What We Learned From SVB
Mueller noted to Webster that the SVB experience showed that there’s some resilience already baked into the payment technologies that banks are using. These financial institutions have the flexibility to respond to market events and the higher volumes that suddenly flow through digital channels.

But at the same time, he said, the situation has provided an opportunity for fraudsters to take advantage.

During those dark days in mid-March, as SVB fell, the pressing concerns facing enterprises — and by extension, banks and FinTechs — were whether deposits could be accessed and whether they would be able to meet payroll and pay suppliers. For the companies that had capital tied up with SVB as their sole provider of banking services, the ripple effect might have been a crippling pause in operations or even bankruptcy. Simply put, being able to make payments makes or breaks a business.

Fortunately, the fallout has been relatively contained.

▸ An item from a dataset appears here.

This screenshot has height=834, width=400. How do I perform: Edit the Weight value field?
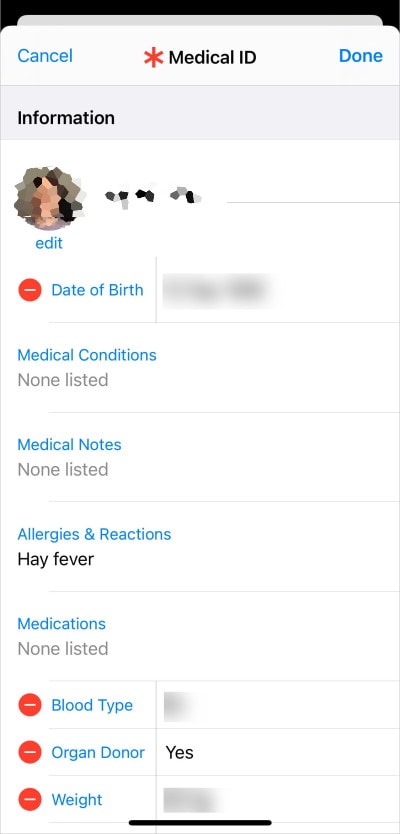click(x=278, y=799)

We’re nowhere near the systemic risks seen more than a decade ago during the financial crisis that saw marquee banking names face an existential threat amid their own bank runs.

But as to the lessons learned since March, generally speaking, in the post-SVB world, companies should have a set of “backup” operational banking relationships in place with several different providers, Mueller said.

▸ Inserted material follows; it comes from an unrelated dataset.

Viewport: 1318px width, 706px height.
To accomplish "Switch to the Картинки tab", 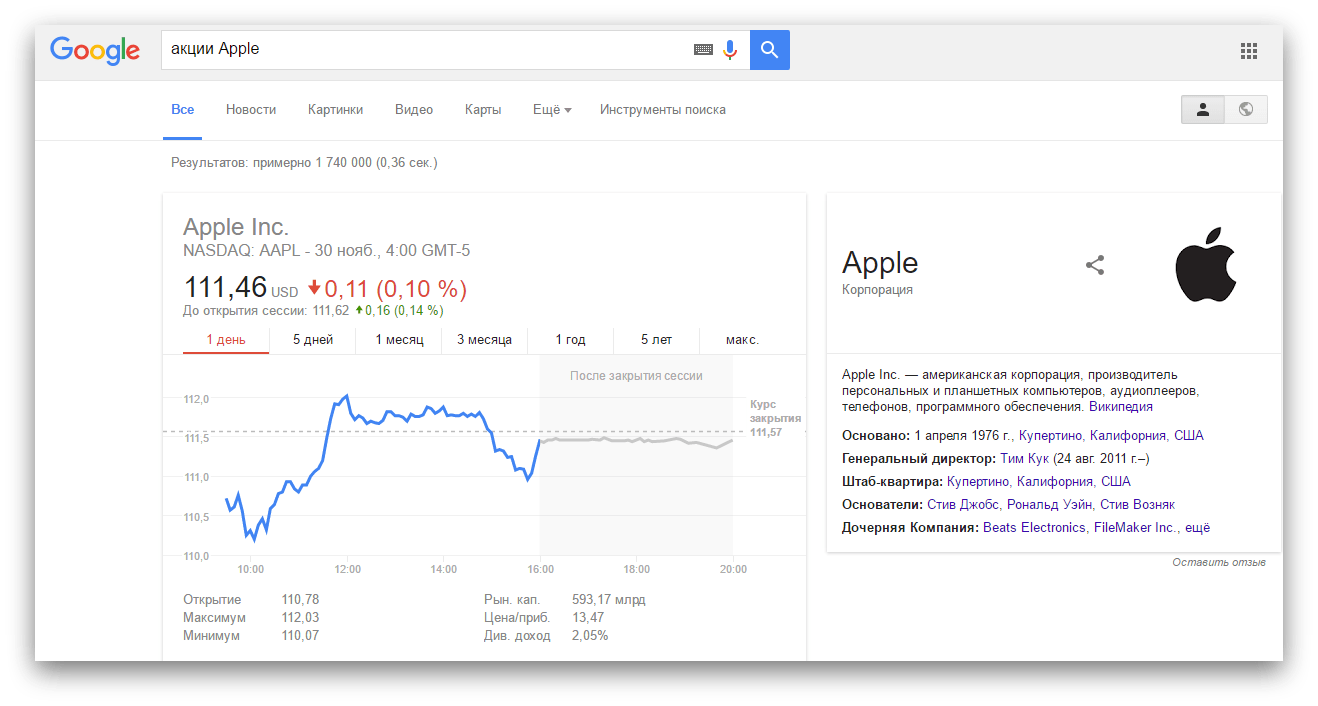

For the banks themselves, the key questions revolve around whether they have the systems in place to manage payments situations on an ad hoc basis, with the ability to re-route payments to alternative providers on the clearing and settlement side.

What Matters Now
Speed and security are top of mind, he said, and now the impetus is on providers to determine how they need to get ready for real-time payments, set to receive a push in the U.S. by the launch of FedNow as soon as July.

There’s good reason for the measured approach in moving toward new technologies and ways of transacting, especially with the rise of instant payments. The payments landscape is woven across an intricate web of providers, geographies, regulatory regimes and settlement processes.

Now, he said, “there’s a recognition in the industry that payments are moving towards real time — and this is a trend that is unstoppable.”

Indeed, the phenomenon is global, as evidenced by real-time payments adoption in the United Kingdom and Brazil, to name but two examples. When FedNow joins in July, he said, FinTechs (Form3 among them, with its platform-based, cloud-native technology) will have the opportunity to reimagine financial infrastructure provided to enterprise clients to enable a host of new payments use cases.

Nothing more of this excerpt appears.